For an industry that's supposedly struggling to keep up with customer demand for more bandwidth, the nation's two largest cable operators seem to be doing pretty well.
This week Comcast and Time Warner Cable each reported strong earnings, in spite of the fact that Time Warner has said recently that it needs a new business model to handle growing broadband demand.
Comcast beat analysts' expectations and increased profits 5.4 percent to $778 million. Time Warner Cable's profits fell 32 percent, but this was mostly due to costs associated with the split from its former parent company, Time Warner. The company's revenue was actually up 5 percent to $4.4 billion when compared to the same quarter a year ago.
Comcast also increased revenue by about 5.3 percent to $8.4 billion.
Meanwhile, both companies reduced capital spending. Comcast cut capital expenditures by 19 percent to $1.16 billion. And Time Warner Cable cut its spending by 18 percent to $33 million. For broadband specifically, Time Warner increased revenues 11 percent to $1.1 billion.
The companies also increased subscribers. Time Warner added 225,000 new broadband users and 166,000 new voice-over-IP customers during the quarter. Comcast added 328,613 high-speed Internet customers, down 33 percent from the previous year, and it added 298,433 digital phone customers, also down about 53 percent.

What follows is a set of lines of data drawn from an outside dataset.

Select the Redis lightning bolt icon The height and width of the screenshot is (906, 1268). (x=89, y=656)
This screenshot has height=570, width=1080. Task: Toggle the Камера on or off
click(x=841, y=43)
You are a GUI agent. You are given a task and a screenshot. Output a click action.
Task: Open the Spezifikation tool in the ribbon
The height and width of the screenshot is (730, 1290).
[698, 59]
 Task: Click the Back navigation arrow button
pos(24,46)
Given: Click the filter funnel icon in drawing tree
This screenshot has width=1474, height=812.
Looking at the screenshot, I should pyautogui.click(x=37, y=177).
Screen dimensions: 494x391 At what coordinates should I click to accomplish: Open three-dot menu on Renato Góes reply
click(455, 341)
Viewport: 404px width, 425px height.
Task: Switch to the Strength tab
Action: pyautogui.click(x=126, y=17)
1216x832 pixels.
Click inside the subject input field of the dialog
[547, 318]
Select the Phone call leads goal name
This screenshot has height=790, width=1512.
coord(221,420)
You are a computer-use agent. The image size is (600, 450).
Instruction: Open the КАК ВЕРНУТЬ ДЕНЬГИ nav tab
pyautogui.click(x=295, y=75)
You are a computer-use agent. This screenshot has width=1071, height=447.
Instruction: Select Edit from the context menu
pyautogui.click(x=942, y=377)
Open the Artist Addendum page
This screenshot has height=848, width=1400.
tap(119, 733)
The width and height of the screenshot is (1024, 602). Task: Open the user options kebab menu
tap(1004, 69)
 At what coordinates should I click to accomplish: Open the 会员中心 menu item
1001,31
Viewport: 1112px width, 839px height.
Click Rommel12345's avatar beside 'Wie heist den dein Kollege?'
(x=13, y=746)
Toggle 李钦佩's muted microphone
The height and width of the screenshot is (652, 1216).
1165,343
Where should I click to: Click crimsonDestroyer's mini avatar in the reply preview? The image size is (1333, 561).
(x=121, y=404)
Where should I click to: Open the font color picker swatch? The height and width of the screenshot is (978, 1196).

Even though Comcast isn't adding new customers as quickly as it did a year ago and Time Warner's profits aren't as high as they were a year ago, the companies are still adding new subscribers and making money. And yet they are also cutting capital spending.
This financial reality is very different from the one Time Warner Cable has been touting recently, as it tries to explain why it wants to start billing customers based on how much bandwidth they use. Outraged consumers mounted loud protests when the company said it would expand trials of the new billing system. Time Warner backed off the plan for now. But the company still argues that it must do something because the current business model is "not viable."
Time Warner's views are shared throughout the industry. Kyle McSlarrow, president and CEO of the National Cable & Telecommunications Association, supported Time Warner Cable's trials in a blog post stating that they "may serve the vast majority of their customers better by reflecting the growing reality that some consumers utilize far more high speed bandwidth than others."
Smaller cable operators are already starting to meter bandwidth, according to a recent article by the Web site Broadcasting & Cable. Sunflower Broadband in Northern Kansas has been using metered pricing for the past four years. And Wave Broadband, which provides service in Oregon and Washington, is about to launch metered billing on its network.
The chief operating officer of Sunflower Broadband, Patrick Knorr, says bandwidth-based billing is the only way to manage infrastructure, the B&C article said. He believes that with all the high-definition content being downloaded that there is no way a cable company could keep up with demand at current flat rate prices. And like Time Warner's CFO, Landel Hobbs, Knorr says that consumption-based billing is "unsustainable."
But when cable operators add customers and cut capital spending on infrastructure, it doesn't seem as though they are even attempting to keep up with customer demand for more bandwidth. And the fact that they are still making profits also shows that they have the money to spend. So for consumers--who already feel they pay too much for broadband services compared to people living in other countries--Time Warner's argument that it has no choice but to meter traffic is a hard to pill to swallow, especially in this economy when so many people are financially strapped.